Data Structures, Explained Like You're Five: Binary Search Trees
You know the game "guess my number, I'll say higher or lower"? Every guess throws away half the remaining numbers. A binary search tree is that game frozen into a shape: every node has a smaller-branch on its left and a bigger-branch on its right.
The whole idea in one sentence
Each node's left side holds only smaller values and its right side holds only bigger ones, so finding a value means walking down, going left or right, and skipping half the tree at every step.
Watch it happen
Hit Play. Watch each new value walk down the tree — smaller-left, bigger-right — until it finds an empty spot.
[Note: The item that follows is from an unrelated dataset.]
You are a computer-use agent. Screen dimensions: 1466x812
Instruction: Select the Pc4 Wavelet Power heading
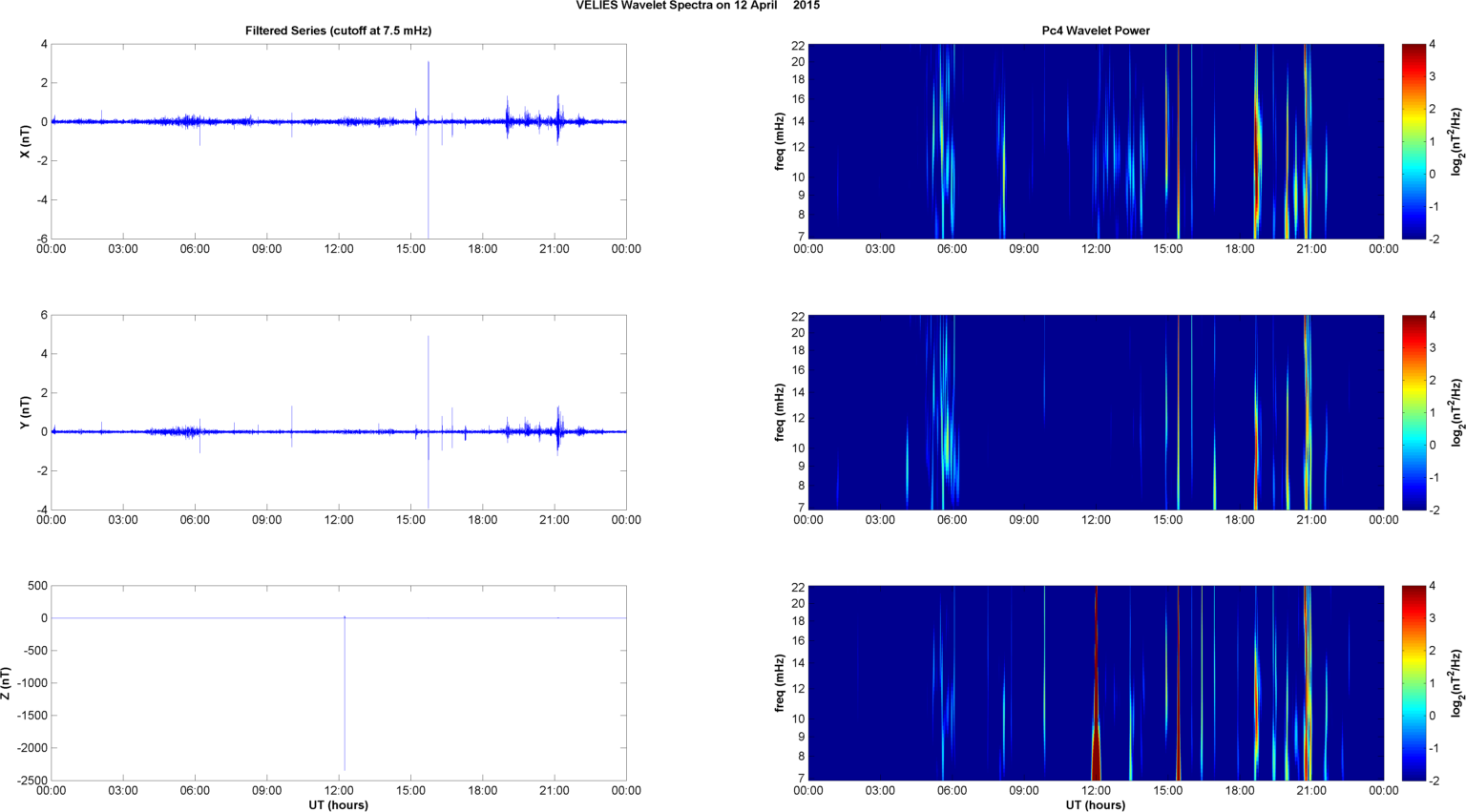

Then watch a search dive straight to a deep value in just a few hops.
Why interviewers love it
A search tree turns "scan everything" (O(n)) into "halve it each step" (O(log n)) — the same trick as binary search, but one you can grow and shrink. Trees show up constantly in interviews because so many problems are really tree-walks in disguise, and recursion clicks once you see one. The catch worth mentioning: feed a tree already-sorted data and it degenerates into a glorified linked list — which is exactly the problem the next post solves.
Smaller-left, bigger-right. That one rule is what lets every comparison throw away half of what's left — O(log n) search, insert, and delete in a balanced tree.